The fire did make it to the top of the mountain. Every tree was burned. Some remained standing, waiting for the wind that now blew harder to topple them, and some gave up sooner. The giant game of Pick-Up-Sticks made it impossible for mere men to pass. The following years brought rain and snow while local citizens watched the soil slide down the slopes.

Mount Monadnock is now a bald-topped mountain, much of it protected as a state park, making it ideal for climbing trails and hikers. On a clear day at the peak hikers can see Boston some 60 miles away. Thousands of people enjoy climbing the mountain every year.

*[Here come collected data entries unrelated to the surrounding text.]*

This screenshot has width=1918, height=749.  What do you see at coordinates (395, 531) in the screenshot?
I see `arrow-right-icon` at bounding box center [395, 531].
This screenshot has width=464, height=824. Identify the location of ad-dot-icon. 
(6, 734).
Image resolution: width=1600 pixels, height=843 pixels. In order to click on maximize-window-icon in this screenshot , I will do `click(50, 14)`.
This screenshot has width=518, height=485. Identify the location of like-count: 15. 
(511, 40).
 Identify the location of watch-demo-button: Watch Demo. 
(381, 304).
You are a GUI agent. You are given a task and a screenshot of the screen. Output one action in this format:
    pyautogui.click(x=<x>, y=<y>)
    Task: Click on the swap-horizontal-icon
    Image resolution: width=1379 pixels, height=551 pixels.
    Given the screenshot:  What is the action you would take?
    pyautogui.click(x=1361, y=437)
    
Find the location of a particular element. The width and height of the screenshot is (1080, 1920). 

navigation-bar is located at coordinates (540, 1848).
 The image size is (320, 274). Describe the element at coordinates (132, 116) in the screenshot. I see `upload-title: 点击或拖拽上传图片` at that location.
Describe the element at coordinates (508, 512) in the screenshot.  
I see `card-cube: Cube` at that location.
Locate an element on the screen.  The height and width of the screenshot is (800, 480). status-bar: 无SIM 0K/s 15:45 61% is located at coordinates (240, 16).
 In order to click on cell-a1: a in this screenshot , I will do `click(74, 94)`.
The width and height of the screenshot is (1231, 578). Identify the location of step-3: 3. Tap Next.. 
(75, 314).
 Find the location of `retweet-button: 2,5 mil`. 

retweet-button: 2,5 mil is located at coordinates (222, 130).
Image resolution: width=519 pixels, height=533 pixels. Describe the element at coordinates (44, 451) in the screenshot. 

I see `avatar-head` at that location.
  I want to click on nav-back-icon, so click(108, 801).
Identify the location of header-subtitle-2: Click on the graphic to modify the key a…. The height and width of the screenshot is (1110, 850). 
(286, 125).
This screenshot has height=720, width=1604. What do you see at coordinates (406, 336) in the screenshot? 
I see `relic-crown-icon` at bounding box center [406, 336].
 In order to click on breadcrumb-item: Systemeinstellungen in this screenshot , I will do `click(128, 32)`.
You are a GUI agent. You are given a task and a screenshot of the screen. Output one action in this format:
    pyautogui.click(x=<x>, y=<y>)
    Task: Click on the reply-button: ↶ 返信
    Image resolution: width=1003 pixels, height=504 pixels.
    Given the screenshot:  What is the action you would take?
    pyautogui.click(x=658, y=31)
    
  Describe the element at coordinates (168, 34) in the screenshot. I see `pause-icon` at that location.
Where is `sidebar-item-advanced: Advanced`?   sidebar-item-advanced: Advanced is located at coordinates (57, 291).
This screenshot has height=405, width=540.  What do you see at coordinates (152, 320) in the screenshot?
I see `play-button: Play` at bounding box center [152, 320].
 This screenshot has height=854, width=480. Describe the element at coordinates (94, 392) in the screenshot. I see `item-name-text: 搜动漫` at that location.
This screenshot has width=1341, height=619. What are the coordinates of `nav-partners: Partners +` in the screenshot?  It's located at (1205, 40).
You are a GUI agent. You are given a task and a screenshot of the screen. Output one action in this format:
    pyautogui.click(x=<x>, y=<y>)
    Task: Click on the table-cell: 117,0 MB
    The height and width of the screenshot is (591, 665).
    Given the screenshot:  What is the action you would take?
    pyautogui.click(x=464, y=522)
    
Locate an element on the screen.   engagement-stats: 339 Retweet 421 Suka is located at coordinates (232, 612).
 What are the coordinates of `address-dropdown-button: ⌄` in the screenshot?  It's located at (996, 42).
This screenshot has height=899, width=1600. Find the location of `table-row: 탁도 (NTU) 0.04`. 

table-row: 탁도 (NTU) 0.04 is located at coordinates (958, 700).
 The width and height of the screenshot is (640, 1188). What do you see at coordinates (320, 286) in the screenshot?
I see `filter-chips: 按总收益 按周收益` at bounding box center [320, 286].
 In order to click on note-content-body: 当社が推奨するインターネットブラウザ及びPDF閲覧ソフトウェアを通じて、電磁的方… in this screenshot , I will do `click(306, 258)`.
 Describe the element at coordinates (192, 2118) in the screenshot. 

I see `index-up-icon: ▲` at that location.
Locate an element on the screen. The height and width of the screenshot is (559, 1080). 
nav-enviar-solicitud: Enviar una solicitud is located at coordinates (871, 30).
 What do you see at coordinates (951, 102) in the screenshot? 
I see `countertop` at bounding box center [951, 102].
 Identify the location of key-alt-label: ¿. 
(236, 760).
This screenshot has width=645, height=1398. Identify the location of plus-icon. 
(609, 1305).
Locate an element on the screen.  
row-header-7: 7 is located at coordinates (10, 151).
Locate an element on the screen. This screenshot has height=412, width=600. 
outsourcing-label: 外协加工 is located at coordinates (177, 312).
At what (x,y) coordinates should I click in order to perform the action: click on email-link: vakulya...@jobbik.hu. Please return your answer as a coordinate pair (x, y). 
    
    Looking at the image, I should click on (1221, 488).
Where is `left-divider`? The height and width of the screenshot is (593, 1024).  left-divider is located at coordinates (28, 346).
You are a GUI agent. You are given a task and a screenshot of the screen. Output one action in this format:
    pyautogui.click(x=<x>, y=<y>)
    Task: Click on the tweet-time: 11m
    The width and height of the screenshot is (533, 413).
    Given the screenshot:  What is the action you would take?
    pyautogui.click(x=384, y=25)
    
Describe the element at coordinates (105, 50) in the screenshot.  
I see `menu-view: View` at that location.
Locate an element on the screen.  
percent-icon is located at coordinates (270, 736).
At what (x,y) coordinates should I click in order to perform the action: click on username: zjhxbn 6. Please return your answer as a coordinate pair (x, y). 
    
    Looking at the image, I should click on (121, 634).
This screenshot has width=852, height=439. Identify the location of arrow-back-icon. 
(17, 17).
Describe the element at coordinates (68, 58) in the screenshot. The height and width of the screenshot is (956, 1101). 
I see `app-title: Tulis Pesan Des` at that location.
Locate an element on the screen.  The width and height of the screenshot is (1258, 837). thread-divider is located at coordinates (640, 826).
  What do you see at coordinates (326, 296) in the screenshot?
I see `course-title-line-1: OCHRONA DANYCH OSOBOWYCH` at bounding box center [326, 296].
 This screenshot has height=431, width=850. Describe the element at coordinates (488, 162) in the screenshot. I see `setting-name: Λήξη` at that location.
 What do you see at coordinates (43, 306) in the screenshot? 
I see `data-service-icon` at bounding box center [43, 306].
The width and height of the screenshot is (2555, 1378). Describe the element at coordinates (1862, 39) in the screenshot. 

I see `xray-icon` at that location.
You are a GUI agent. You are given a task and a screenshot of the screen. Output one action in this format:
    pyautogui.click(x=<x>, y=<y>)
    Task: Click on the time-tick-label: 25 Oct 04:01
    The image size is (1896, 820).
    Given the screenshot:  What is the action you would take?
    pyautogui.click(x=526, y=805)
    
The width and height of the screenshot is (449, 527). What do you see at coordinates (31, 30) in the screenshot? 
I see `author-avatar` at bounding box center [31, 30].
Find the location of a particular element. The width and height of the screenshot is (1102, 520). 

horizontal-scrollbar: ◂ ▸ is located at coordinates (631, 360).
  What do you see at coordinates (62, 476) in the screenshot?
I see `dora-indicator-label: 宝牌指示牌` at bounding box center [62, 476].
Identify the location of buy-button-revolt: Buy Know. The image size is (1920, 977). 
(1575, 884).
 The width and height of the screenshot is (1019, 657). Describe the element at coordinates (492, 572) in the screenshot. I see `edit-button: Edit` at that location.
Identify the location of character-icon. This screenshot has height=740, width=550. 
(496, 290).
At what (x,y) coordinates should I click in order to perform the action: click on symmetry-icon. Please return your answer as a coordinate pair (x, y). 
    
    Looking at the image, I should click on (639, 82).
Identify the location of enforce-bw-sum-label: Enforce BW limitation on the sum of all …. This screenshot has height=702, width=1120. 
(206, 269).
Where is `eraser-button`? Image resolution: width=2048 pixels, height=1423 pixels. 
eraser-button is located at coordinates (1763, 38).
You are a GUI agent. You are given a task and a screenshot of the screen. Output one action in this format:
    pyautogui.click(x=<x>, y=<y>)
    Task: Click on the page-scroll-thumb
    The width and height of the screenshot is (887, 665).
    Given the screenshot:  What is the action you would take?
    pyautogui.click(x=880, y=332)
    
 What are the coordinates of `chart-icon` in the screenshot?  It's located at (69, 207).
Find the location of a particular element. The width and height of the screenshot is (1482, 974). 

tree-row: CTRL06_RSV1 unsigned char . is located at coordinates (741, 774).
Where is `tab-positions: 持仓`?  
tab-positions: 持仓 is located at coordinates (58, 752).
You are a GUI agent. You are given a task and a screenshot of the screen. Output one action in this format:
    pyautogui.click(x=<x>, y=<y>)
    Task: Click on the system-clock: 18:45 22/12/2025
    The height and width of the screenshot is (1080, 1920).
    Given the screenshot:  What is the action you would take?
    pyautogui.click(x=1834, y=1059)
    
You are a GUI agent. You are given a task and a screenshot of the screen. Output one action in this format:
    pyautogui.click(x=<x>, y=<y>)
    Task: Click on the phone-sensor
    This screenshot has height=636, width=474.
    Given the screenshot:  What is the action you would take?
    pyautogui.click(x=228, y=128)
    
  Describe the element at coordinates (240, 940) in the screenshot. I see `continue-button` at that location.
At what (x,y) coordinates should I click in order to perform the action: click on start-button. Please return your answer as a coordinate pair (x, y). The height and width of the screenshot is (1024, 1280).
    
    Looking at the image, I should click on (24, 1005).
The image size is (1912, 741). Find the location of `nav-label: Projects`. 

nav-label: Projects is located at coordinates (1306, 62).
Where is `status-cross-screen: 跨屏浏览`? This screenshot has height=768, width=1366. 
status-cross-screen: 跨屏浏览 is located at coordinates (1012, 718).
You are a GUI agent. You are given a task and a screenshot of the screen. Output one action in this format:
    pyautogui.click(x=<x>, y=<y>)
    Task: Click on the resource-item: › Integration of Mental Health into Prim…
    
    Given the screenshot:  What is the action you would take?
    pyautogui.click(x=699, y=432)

But the arsonists of 1820 found no joy. Some managed to burn their own land and barns, most were ruined financially because their New Hampshire fleeces were no longer wanted. Prices had plummeted in the Boston Fleece Market leading up to the devastating fire. Many left the area, going to work in the mills of Manchester and Lawrence or moving on west hoping for something better. Again, we ask why did they start this fire.

Today the local wisdom is that the farmers were so frustrated that they set the fire to kill wolves. There is some truth to that. Wolves did harass their flocks. But how many wolves did they kill? Probably none. Wolves are smart animals. At the first whiff of smoke, they would have taken off, only to return to their ideal habitat of deadfall trees. Wolves could navigate that mess more easily than the men who hunted them. As long as there were sheep in the pastures below, the wolves would stay close. I’m sure the wolves were a menace and angered the farmers, but they had put up with them for generations. What was the catalyst? What was the spark?

When William Jarvis had introduced Spain’s Merino sheep to New England in 1810, it was a sensation. Labeled the Silk Sheep, it’s hair was softer and longer making it easier to work. Granted, the high cost of the animal slowed its introduction, but those newcomers with capital had caught Merino Mania. By 1820, the Boston Fleece Market wanted only the Merino fleece.